After all, it was my pain and my choice; I was the one who had to deal with it. Then I came home from work one day to be informed that my wife had hired a gardener. She could no longer stand to watch me mow the yard in pain. I’d had no idea that it bothered her! She than asked one of the best questions of her life: “Mark, if you are this hampered by pain at 45, what will your life be like at 55? I want to be able to enjoy life with you. Would you please take responsibility to help yourself?” 

 It was pretty hard to argue with a wife who had been through 13 surgeries with me, pulled my shoulders back into place hundreds of times, and kept the household running during each of my recoveries. So, reluctantly I asked the family doctor to refer me a specialist who would look at my pain from a broader perspective. This doctor reviewed my history of pain, surgeries, massage, and physical therapy, and said that I did not have a shoulder problem; my shoulders hurt as a result of their attempts to compensate for pain. He then looked me in the eye to tell me that I “could probably compensate for most of my brain damage with the right level of commitment to improving myself.” 

 Here I was, 34 years after the accident, hearing for the first time that I had brain damage, that it was affecting the loved ones around me, and that it was my responsibility to deal with it. But I thought I had been dealing with it! Maybe I had been dealing with denying it. Wow. I started on the doctor’s plan, which included hooking me up to a Tens unit to confuse pain signals to the brain; physical therapy three days a week, which involved relearning how to use my muscles starting by crawling; massage therapy once a week; Rolfing once a week; and a visit to the doctor every two weeks to review my progress. 

 The second year we dropped the massage therapy and add five days a week of personal training. By the third year the tens unit was for occasional use only. Although I will spare more details here, let me say that these few years were life- changing for me. I began to get my body back. Five years into the plan, I decided that learning to swim would be a challenging but realistic goal. Today I can jump into the pool and swim a mile. That was so satisfying, I decided to go for inline skating. Yes, I can now roller blade. 

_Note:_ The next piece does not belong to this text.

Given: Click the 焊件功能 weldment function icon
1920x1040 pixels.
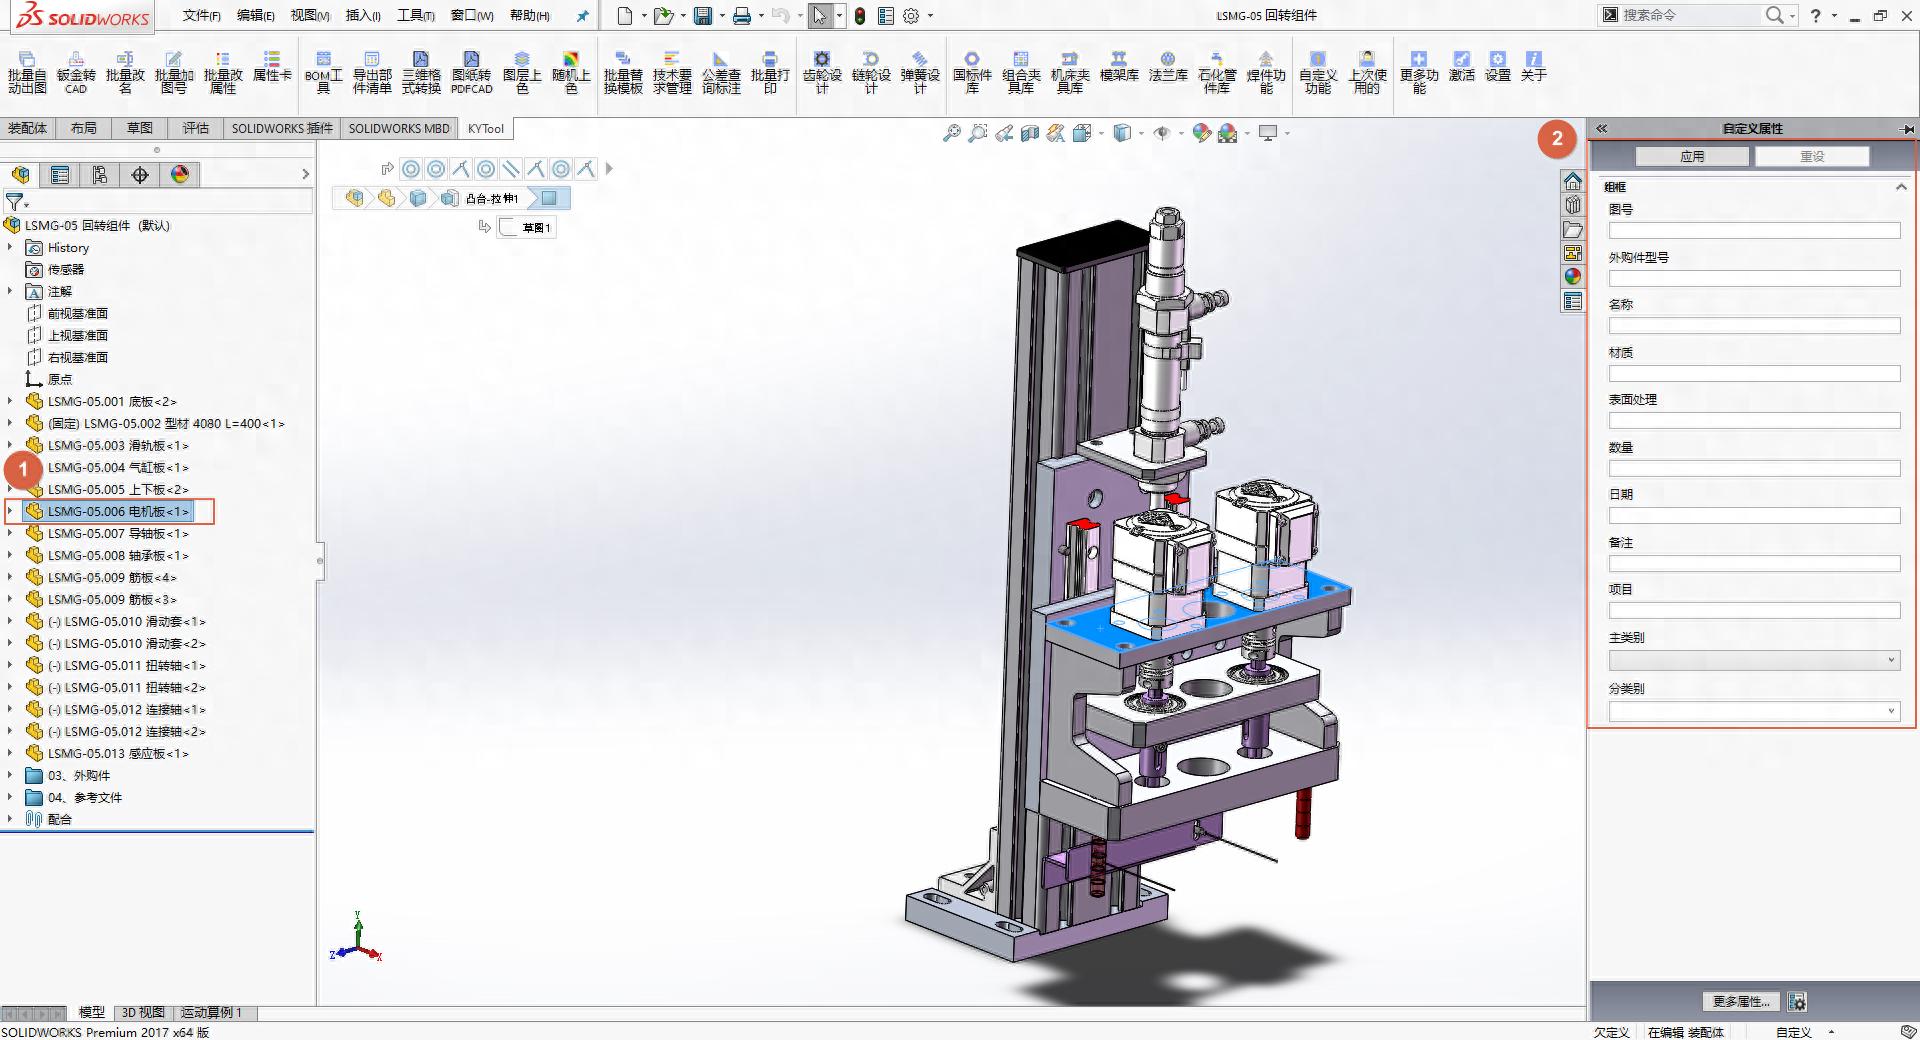Looking at the screenshot, I should point(1265,73).
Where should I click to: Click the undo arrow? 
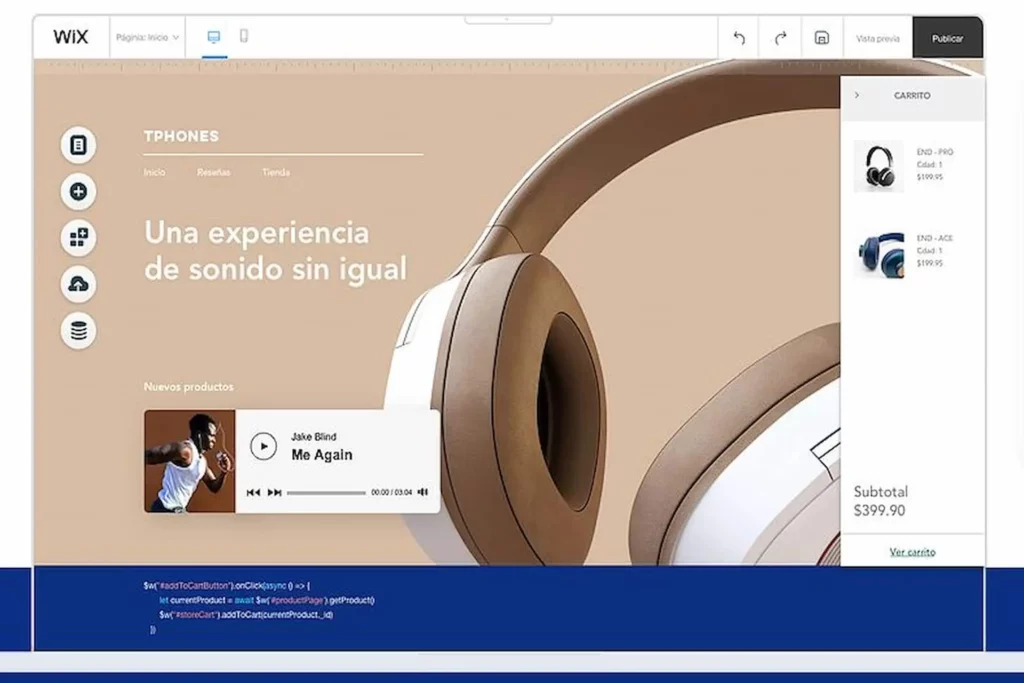click(739, 38)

 Over the next 10 years I added the disciplines of EMDR, acupuncture, Pilates, and somatic experiencing. Ten years ago, my therapists told me I was still holding my head to brace for the bus impact. Today that is no longer true. Some of these disciplines have become so essential to me that I have made a personal life-long commitment to maintaining them—because when I stop, pain levels return, their impact on other family members increases, and after all, I really want to be able to continue playing on the floor with my soon-to-be-five grandchildren. 

 Taking the responsibility to be the best that I can be was the best decision I ever made. It completely changed my life—and the lives of my loved ones. As I share my story, I hear comments like: I never knew! What do you mean you slur your words? I was not a very good friend for not helping! You should have told me! You much not have been hurt as badly as I was. (Unfortunately, I know of no answer for that kind of comment) 

 What I have learned from the process is that denial, or failing to accept and take responsibility for the reality of my injuries and limitations, prolonged the suffering for myself and for those around me. The more I tried to ignore the pain and muscle my way past the disability, the more twisted and wracked with pain my body became. Ironically, the day I surrendered and finally accepted responsibility for my actual physical condition NOW, which is to say the day I finally accepted my “new normal,” is the day I began to work my way to freedom. That freedom has not been just for me, but for my loved ones, as well. Today we are enjoying a lifestyle far richer and more satisfying than the one we lived 15 years ago. That is a realistic hope I hold out for everyone. I have shared my story in a book Realistic Hope: Aspirations for Survivors of Traumatic Brain Injury. I have built a website for others to share their story.